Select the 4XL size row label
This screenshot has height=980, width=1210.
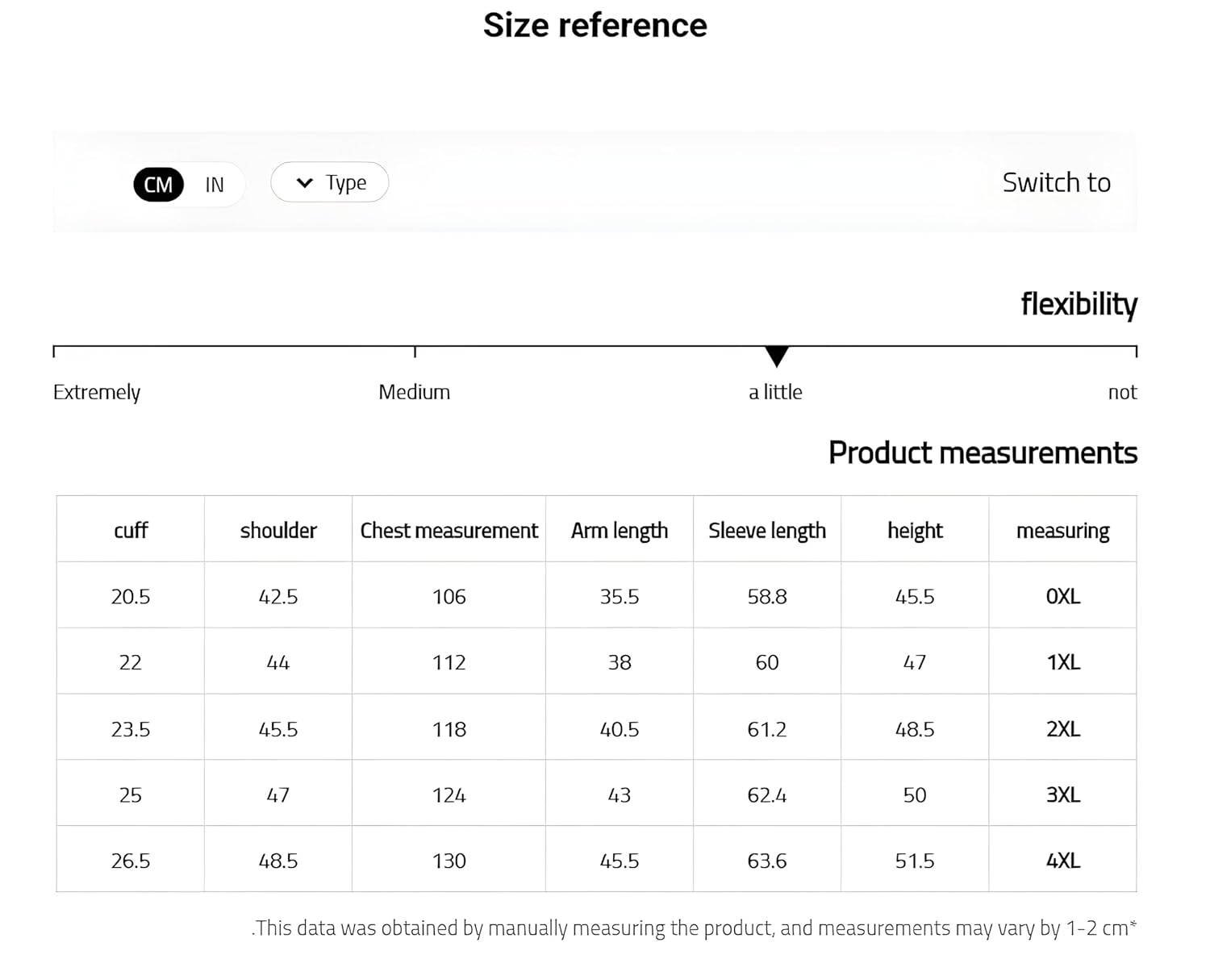tap(1062, 861)
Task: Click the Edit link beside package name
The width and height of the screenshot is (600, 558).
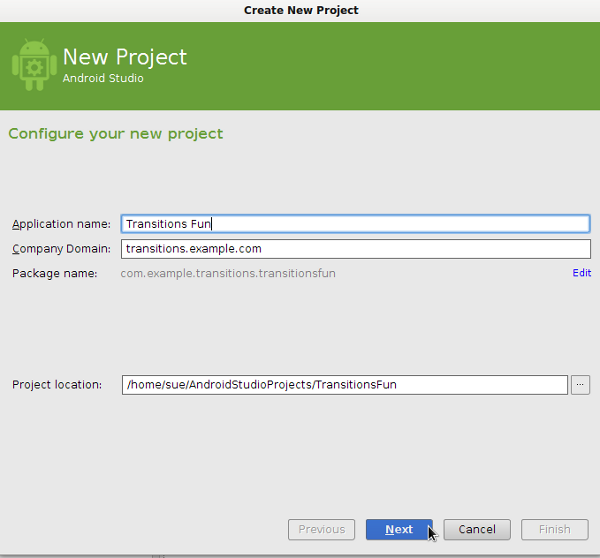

**What you have to do:** Please reproduce every line of the records above word for word, leaving out the pictures.

**Finished answer:**
Select the 4XL size row label
This screenshot has height=980, width=1210.
tap(1062, 861)
Task: Click the Edit link beside package name
The width and height of the screenshot is (600, 558).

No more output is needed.